Writing from the edge of civilisation: Nicole Crowe

I grew up in the arse end of nowhere. Magnetic Island. Before you go to the trouble of looking it up, I can tell you it’s not off Cairns and it’s not part of the Whitsundays, either. You’ll find it between those two famous holiday spots, just off the coast of Townsville. A semi-isolated community of around 1500 people, the list of things Magnetic Island didn’t have was long: shopping centres, cheeseburgers, a proper supermarket, traffic lights, more than one cop. It did have three pubs, two chip shops, a bakery, post office, twenty-three largely untouched beaches, and maybe two or three million giant granite boulders.

It sounds exotic but by the time I turned sixteen I bloody hated it.

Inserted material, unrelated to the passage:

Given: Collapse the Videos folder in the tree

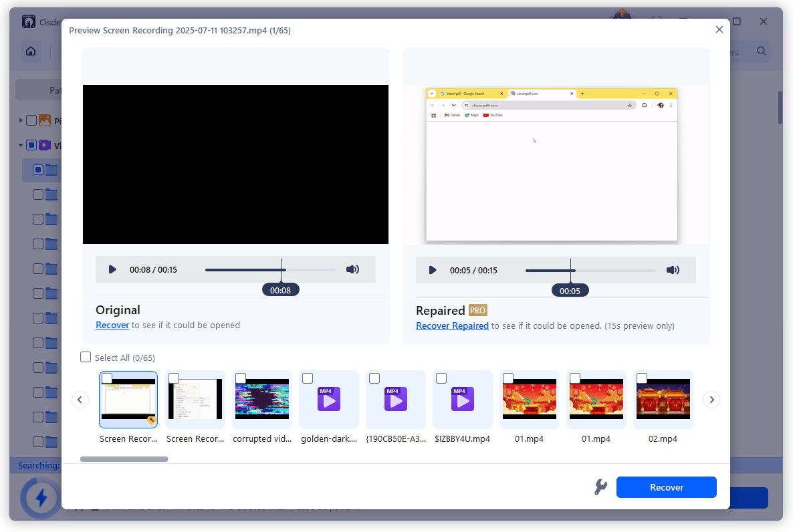Looking at the screenshot, I should click(20, 145).
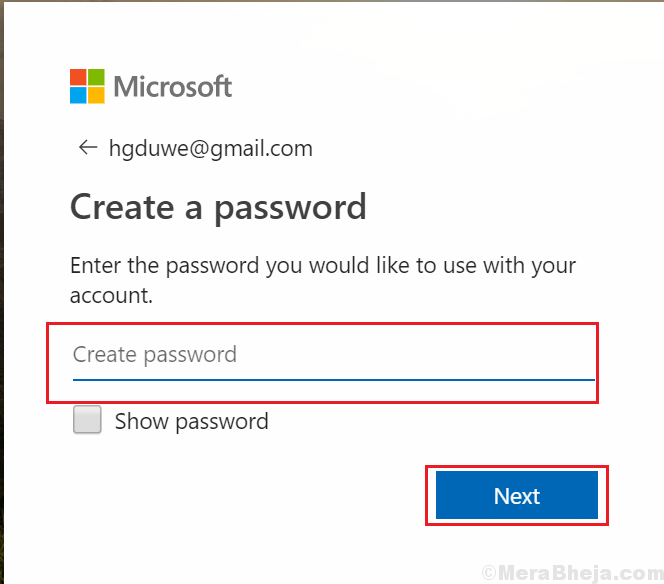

Because I read too much. Almost none of the stories or characters in the books I read reflected my experiences of living and growing up in regional north Queensland. Neither did any of the movies or TV shows I watched. So, I began to think of the stories of my region as inferior. I knew there were no authors from Magnetic Island but figured there had to be a handful from the wider region. But when I went looking, I could only find Thea Astley. And she was originally from Brisbane.

When I decided to turn my hand to writing I set my early stories in fictional towns so that nobody would know I was from Magnetic Island. And I copied the styles of ‘serious authors’ like Peter Carey and Christos Tsiolkas and Tim Winton because (*cough* internalised misogyny) those guys lived in the serious parts of the country where the serious art got made.

So, I did gritty.

I did serious.

I even did Tolstoy. I wrote a ten-page manifesto (or close to it) on the transformative power of a lady’s sapphire hair pin.

Suffice to say my attempts at literary fiction and pretending I knew anything about Perth/Melbourne/Moscow were less gritty than grim.

All I can say is thank God for crime fiction. The release from the pressure to be literary came with a release from feeling that my formative years were less than. So what if my parents never took me to McDonalds? And so what if I never got held up at knifepoint in a Sydney back alley? Outback crime novels had no back alleys at all. And if I didn’t want to do outback crime, there was medical crime, legal crime, thriller, noir, hard-boiled, cosy crime, the list goes on and expands by the month. It was a veritable smorgasbord.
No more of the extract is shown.